Robert Ricklefs’ journey to being an acclaimed international ecologist began around age 11 – when he started birding as a boy.
“I always lived close to nature growing up on the Monterey Peninsula in California, and I liked being outdoors,” said the Curators’ Professor of Biology at the University of Missouri–St. Louis. “I also had several influential teachers who loved natural history.”
He’s made a career of his initial curiosity, becoming a leading expert in understanding how broader geographic-historical contexts affect local ecological systems.
“All groups of organisms are influenced by the same general processes and can provide insights that apply across life,” Ricklefs said. “Birds are accessible and well known, making it relatively easy to study some aspects of their lives, particularly processes that occur on large spatial scales.”
Large systems reflected in smaller ones is the focus of his commonly called-on and taught textbook “Ecology: The Economy of Nature,” which demonstrates the influence his research has had on the field.
It’s also research the Catalan government finds award worthy. They named Ricklefs the winner of the 2015 Ramon Margalef Prize in Ecology, which recognizes an exceptional scientific career or discovery in the field of ecology and is named after a monumental Spanish theoretical ecologist.
“I was honored and a bit surprised,” he said of winning the award, which will be presented to him at a ceremony in Barcelona on Oct. 27.
Even with some substantial accomplishments over the years, Ricklefs said his students have been his greatest career reward.
“I get to work with some wonderful students,” he said. “They amaze me and make me so proud with their research and some of the fantastic careers they go on to.”
Ricklefs also said that he works with supportive colleagues and is grateful that his work has sent him around the world, allowing him to see different places.
He and a group of research students are currently working on identifying malaria parasites present in bird species mainly focused in the West Indies.

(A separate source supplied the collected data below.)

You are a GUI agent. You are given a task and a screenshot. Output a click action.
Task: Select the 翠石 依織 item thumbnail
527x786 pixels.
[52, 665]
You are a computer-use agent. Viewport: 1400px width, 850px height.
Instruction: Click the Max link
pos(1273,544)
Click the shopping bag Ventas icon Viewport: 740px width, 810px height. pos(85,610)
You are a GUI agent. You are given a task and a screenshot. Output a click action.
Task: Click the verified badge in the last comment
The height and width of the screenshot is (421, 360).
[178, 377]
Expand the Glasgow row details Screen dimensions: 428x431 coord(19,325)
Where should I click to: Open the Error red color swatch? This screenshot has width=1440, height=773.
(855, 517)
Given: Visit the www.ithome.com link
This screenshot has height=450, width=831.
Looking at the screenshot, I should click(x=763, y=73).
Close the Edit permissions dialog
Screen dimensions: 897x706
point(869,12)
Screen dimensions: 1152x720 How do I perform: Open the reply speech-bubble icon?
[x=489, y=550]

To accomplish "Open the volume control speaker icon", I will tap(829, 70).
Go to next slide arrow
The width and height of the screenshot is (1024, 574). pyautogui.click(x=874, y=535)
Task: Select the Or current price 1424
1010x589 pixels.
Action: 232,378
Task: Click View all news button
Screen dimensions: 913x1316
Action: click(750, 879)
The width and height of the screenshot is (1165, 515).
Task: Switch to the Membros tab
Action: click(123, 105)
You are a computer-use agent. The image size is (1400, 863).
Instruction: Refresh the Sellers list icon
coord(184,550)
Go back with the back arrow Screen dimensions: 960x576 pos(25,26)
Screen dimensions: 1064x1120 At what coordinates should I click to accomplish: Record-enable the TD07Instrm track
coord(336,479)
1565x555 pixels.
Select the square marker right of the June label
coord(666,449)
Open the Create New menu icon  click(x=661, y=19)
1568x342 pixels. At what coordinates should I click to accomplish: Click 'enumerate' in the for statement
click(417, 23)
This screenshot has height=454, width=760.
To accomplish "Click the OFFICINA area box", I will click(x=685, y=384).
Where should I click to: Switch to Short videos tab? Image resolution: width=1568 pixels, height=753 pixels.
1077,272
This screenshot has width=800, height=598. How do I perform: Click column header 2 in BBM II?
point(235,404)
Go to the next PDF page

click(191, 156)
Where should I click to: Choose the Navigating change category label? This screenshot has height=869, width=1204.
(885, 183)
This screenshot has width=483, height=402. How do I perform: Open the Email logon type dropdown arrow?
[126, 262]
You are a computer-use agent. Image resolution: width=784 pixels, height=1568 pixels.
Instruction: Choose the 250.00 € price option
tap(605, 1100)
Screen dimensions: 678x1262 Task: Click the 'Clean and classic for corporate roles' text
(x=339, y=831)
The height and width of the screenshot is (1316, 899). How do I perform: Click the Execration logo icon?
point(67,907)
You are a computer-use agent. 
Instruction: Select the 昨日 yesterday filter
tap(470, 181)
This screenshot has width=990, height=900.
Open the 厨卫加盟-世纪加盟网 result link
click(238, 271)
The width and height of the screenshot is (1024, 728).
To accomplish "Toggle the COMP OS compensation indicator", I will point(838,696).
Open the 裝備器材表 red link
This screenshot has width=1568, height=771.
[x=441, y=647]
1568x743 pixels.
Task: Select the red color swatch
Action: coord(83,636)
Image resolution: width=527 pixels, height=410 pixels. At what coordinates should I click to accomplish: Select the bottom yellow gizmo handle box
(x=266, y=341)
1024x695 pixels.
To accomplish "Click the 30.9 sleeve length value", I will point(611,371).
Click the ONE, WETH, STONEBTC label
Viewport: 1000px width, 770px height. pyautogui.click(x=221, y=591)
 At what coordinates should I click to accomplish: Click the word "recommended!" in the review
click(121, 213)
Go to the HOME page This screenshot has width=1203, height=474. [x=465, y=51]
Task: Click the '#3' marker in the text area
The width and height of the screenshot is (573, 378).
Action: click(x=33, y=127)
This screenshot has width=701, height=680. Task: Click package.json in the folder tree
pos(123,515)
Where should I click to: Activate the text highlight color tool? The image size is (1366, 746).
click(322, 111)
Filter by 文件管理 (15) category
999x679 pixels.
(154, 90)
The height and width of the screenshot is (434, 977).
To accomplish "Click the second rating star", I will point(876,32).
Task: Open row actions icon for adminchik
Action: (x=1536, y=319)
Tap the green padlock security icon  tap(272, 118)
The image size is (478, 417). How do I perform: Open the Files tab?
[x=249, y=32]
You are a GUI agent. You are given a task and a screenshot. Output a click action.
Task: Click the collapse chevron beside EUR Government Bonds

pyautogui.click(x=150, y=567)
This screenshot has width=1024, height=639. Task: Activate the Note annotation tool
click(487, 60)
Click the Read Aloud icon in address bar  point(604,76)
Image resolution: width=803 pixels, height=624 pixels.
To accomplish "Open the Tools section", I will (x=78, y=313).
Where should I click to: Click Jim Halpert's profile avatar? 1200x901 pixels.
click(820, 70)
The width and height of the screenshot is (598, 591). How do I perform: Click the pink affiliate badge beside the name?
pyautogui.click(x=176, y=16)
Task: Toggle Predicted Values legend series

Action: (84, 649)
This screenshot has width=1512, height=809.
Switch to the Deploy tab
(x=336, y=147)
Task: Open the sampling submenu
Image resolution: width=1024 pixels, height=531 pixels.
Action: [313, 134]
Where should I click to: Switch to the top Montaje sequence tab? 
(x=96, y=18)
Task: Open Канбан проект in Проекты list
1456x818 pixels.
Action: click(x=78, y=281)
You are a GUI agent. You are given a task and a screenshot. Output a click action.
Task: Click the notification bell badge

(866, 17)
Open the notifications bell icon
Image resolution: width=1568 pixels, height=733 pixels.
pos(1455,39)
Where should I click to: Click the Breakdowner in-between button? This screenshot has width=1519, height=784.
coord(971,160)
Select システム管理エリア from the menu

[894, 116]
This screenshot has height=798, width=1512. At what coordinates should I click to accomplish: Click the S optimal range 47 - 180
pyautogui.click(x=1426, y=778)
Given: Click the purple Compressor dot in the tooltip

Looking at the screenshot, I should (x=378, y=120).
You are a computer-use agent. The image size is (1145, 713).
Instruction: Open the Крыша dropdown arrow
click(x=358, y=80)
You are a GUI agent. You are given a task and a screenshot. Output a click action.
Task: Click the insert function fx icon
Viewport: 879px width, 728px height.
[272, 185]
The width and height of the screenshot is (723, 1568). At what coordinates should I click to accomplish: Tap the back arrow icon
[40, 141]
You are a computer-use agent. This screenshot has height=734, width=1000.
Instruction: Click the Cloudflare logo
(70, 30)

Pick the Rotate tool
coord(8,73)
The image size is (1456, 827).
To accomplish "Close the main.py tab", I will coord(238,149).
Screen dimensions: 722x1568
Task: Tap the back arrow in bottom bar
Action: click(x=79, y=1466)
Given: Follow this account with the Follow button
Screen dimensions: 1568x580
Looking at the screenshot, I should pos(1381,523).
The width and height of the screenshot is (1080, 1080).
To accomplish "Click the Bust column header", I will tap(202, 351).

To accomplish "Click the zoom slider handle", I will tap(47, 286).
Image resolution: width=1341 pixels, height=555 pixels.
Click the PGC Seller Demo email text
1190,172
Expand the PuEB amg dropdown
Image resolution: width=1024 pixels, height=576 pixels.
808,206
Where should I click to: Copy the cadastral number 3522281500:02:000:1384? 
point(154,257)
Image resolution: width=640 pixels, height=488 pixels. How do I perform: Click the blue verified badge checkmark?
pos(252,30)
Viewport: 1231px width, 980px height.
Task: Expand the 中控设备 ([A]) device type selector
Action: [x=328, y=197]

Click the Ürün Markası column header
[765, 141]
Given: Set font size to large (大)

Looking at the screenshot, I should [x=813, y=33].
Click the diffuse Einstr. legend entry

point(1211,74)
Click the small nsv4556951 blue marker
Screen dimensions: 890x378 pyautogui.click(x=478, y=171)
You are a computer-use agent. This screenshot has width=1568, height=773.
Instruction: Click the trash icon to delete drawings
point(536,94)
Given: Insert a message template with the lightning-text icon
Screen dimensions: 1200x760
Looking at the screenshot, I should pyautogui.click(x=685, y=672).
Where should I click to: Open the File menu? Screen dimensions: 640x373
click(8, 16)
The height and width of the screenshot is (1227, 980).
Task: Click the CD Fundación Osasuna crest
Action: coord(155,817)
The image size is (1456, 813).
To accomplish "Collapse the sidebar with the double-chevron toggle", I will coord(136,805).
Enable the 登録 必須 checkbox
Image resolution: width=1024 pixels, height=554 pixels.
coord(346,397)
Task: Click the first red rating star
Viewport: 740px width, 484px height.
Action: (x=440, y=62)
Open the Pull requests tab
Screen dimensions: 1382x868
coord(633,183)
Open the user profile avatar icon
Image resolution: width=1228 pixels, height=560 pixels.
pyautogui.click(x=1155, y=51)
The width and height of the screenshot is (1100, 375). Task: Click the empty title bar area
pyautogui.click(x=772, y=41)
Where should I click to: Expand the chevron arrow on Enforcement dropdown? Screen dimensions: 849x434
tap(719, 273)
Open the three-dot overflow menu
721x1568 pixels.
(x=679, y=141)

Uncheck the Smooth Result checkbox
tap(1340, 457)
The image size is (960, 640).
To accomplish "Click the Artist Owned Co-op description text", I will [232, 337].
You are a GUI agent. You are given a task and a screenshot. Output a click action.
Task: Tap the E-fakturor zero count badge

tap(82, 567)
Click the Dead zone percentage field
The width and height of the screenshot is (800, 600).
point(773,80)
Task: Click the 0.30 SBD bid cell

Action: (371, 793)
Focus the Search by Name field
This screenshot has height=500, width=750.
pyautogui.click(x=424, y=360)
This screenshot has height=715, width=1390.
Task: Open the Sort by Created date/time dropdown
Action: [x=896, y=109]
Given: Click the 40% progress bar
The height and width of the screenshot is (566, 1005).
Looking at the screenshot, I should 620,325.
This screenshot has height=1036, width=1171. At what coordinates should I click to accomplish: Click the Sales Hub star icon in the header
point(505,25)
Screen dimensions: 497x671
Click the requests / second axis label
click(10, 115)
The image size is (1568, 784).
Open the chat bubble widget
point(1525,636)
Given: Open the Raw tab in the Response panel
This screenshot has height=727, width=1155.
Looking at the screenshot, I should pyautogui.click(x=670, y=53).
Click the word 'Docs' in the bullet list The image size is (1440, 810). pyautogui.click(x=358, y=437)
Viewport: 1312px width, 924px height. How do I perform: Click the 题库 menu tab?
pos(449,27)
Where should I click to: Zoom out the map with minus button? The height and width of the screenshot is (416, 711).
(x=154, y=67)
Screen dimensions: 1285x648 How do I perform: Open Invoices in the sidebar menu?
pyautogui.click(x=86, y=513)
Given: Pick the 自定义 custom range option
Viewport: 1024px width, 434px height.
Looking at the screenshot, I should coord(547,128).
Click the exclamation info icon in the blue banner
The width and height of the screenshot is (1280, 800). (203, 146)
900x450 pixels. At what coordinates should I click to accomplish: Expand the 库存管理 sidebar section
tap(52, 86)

This study is being developed as a model system to investigate the influence of host-parasite coevolution on the distribution and abundance of host species.
Future plans, come spring, include work on a book that will synthesize some of his research in community ecology.
In the meantime, Ricklefs teaches a biometry course and a graduate seminar while continuing research and mentoring students.
His passion for ornithology hasn’t faded either. After decades of research on birds, they remain “charismatic” to him.